Inside Google Book Search‘s Diego Puppin, a software engineer at Google, writes about a new addition to the book summary for some of the books at Google Books: “As with the other features on the Book Overview page, the word cloud is meant to offer a new way to explore our catalog. If you are trying to learn about Italian art, a search in our index will find many good books on the Renaissance period. Use the cloud of common terms to tell what each book is about.”
Word frequency is an interesting way to present the content of a particular work and could help people searching for specific information determine whether a book’s worth their time. Because many of the most useful nuggets of information are found in isolation, an odd connection or quote offered by a writer, the word count could also mislead readers into thinking that a book must be largely about a topic in order to be useful. Summaries cut both ways.

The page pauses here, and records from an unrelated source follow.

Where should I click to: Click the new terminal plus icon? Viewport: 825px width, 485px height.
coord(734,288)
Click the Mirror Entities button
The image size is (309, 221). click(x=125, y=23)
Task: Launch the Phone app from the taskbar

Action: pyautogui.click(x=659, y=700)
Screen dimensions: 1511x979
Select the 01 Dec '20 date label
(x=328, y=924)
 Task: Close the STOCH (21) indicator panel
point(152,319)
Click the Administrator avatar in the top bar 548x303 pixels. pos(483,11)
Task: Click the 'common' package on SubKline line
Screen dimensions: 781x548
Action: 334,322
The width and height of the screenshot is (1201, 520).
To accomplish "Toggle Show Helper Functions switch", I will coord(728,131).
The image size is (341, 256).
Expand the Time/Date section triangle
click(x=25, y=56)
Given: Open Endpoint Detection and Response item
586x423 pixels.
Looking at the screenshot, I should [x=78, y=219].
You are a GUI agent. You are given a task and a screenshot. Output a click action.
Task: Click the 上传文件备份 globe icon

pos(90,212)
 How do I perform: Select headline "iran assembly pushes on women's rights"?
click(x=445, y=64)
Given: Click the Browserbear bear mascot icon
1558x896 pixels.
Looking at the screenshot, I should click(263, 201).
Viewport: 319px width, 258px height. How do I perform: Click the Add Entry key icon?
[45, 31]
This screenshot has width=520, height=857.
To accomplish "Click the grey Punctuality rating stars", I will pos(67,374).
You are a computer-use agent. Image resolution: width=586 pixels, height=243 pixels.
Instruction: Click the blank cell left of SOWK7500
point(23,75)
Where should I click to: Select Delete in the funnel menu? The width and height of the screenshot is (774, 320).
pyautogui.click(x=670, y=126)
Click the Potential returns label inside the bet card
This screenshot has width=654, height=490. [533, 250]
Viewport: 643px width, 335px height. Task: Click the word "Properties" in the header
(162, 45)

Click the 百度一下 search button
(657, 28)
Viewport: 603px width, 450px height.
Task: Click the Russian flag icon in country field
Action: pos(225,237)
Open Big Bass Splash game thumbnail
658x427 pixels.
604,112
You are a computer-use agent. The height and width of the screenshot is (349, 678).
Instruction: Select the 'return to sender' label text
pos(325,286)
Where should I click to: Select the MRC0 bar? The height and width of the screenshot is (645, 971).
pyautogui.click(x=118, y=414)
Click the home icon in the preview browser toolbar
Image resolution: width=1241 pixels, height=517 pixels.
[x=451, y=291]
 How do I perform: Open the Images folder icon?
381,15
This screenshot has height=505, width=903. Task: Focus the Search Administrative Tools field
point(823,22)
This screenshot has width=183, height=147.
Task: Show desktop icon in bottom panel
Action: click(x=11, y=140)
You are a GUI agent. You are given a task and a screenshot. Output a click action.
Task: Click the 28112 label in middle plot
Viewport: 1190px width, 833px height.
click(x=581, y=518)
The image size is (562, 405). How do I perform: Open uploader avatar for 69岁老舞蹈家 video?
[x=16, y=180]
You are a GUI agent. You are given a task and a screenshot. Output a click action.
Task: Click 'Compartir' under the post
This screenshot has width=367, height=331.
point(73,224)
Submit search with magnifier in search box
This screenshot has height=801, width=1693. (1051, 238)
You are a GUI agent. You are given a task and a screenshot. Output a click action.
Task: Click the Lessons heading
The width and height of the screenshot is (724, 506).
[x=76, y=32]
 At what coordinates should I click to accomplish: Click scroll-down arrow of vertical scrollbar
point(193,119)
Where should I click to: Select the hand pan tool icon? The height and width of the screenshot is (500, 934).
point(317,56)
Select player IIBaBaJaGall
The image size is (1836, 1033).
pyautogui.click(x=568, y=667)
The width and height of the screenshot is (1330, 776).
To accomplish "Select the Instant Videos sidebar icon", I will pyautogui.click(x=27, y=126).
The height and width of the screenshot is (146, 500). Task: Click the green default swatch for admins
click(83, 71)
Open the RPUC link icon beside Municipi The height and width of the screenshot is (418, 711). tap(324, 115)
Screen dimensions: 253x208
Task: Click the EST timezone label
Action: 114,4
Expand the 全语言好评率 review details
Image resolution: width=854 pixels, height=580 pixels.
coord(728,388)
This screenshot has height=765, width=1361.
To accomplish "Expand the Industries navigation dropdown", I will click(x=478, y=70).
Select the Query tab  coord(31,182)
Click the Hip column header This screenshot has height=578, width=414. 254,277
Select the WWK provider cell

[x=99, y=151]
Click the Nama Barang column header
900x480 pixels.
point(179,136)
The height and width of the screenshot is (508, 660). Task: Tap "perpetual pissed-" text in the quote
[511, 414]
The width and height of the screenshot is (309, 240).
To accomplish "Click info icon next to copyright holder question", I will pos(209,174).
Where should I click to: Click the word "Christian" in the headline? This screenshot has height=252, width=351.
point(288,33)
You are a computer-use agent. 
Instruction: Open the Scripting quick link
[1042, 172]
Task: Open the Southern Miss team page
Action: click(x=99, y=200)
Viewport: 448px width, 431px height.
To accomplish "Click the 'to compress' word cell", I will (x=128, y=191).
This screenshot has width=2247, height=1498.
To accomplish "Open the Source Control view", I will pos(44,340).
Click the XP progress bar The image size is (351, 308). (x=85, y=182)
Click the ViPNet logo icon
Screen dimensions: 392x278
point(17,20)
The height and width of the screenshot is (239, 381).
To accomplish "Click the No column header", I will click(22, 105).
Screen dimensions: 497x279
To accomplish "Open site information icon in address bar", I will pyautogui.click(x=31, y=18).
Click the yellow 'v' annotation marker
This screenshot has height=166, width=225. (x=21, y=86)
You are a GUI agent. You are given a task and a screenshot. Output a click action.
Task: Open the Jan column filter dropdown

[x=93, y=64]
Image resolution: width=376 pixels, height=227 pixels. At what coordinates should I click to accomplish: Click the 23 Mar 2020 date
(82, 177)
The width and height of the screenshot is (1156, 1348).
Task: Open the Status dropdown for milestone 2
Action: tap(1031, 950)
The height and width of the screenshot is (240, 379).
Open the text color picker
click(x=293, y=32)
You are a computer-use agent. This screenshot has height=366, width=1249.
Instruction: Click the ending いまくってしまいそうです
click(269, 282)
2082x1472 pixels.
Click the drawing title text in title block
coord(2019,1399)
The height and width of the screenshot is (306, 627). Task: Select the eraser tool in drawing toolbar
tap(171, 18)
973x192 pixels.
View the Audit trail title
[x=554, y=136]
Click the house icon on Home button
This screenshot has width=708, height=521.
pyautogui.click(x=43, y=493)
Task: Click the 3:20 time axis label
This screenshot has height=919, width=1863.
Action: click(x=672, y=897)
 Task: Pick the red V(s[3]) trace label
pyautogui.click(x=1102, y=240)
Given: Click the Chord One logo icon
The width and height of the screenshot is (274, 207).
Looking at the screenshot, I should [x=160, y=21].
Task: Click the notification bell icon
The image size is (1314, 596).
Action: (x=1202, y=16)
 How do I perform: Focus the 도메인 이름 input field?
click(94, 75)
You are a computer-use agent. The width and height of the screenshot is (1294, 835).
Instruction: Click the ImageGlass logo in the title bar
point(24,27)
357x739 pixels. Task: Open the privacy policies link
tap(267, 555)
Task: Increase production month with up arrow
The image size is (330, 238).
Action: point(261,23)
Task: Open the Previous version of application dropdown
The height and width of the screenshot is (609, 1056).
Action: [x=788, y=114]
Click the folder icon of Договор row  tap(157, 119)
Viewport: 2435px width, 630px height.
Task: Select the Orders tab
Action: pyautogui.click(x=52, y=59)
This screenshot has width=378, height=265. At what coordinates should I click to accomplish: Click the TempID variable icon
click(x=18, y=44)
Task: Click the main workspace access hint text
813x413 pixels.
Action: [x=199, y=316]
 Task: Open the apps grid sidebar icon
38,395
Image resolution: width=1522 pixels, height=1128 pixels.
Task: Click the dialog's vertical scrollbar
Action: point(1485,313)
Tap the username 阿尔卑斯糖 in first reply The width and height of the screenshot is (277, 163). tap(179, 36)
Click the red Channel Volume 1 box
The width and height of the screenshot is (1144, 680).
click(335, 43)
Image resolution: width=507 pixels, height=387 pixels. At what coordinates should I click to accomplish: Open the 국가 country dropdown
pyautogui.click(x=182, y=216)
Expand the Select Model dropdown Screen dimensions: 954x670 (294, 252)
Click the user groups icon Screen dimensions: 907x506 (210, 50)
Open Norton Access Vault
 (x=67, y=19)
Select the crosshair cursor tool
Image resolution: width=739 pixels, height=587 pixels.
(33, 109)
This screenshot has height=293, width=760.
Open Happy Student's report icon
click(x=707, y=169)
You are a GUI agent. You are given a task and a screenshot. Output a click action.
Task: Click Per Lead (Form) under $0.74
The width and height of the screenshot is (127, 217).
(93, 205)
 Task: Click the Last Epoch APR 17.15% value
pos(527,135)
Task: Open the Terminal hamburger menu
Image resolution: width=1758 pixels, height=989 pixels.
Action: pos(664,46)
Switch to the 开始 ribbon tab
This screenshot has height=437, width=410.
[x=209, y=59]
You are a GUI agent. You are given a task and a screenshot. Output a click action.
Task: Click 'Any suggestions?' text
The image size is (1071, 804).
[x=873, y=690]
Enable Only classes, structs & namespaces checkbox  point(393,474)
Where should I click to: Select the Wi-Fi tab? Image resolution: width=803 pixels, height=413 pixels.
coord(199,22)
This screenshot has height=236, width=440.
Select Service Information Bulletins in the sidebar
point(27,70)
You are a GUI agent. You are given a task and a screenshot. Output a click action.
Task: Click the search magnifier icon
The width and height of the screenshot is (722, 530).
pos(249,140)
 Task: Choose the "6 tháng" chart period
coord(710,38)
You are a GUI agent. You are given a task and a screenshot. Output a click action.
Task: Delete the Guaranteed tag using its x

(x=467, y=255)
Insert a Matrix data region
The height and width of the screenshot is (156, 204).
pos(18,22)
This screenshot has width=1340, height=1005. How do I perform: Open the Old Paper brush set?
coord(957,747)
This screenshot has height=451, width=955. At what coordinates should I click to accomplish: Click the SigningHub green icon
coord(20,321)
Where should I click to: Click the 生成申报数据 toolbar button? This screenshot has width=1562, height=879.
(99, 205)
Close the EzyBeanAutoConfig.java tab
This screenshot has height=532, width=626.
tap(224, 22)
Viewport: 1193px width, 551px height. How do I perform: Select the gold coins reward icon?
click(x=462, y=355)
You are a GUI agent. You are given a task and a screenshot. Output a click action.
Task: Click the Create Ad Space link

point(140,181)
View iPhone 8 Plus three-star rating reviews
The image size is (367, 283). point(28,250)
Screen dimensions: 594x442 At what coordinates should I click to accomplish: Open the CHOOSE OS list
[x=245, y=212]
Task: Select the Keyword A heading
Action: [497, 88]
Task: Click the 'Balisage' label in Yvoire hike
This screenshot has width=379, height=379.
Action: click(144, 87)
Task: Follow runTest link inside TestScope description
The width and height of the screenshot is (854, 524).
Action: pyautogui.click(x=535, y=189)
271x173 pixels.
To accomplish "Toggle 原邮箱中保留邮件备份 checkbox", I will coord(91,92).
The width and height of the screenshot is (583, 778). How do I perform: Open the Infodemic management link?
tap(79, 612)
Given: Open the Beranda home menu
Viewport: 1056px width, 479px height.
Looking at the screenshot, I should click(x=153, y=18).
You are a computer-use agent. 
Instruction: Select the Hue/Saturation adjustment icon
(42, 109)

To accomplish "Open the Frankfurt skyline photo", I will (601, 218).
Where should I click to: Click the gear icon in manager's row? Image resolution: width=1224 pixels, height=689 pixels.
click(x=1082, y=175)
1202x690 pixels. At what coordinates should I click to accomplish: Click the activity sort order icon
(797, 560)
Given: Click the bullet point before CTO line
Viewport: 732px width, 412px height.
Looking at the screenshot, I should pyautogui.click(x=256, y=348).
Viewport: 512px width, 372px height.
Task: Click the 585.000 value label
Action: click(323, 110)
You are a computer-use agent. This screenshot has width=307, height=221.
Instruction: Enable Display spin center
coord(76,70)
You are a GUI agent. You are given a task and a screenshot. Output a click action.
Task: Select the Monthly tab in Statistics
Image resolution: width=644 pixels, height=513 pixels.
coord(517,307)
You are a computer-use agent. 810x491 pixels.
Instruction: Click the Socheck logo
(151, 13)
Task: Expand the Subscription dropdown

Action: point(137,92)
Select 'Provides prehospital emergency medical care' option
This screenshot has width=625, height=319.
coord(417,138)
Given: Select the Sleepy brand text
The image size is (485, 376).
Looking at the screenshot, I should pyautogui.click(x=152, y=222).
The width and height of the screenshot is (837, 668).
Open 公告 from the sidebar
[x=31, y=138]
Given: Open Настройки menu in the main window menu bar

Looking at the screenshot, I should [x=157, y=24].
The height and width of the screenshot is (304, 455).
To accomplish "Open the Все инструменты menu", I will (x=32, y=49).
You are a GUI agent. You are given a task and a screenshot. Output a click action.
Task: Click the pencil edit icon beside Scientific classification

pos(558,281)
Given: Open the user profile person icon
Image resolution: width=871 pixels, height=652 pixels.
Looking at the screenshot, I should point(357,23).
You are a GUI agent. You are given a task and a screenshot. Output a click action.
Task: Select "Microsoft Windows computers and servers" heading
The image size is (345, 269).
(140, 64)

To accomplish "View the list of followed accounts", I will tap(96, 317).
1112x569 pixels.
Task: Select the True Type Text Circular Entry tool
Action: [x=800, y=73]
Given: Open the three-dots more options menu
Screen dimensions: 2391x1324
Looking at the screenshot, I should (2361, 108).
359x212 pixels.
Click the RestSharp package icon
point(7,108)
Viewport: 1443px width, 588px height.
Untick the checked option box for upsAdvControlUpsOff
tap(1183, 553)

As a tool for understanding differences between books and their times, however, word frequency is extremely interesting, as Puppin notes. Mario Alinei did groundbreaking work on analyzing the transformation of Italian over decades in the 1960s. There are also interesting tools for surfing word frequency generally, across all language or within any text. For example, WriteWords, a Britsh site, is one of many lets visitors paste text into its site and returns a word frequency analysis of the text. A long-time favorite of mine is WordCount, a nicely executed navigable presentation of the instance of words in English based on an analysis of the British National Corpus, a 100-million word collection of writing and spoken examples of English.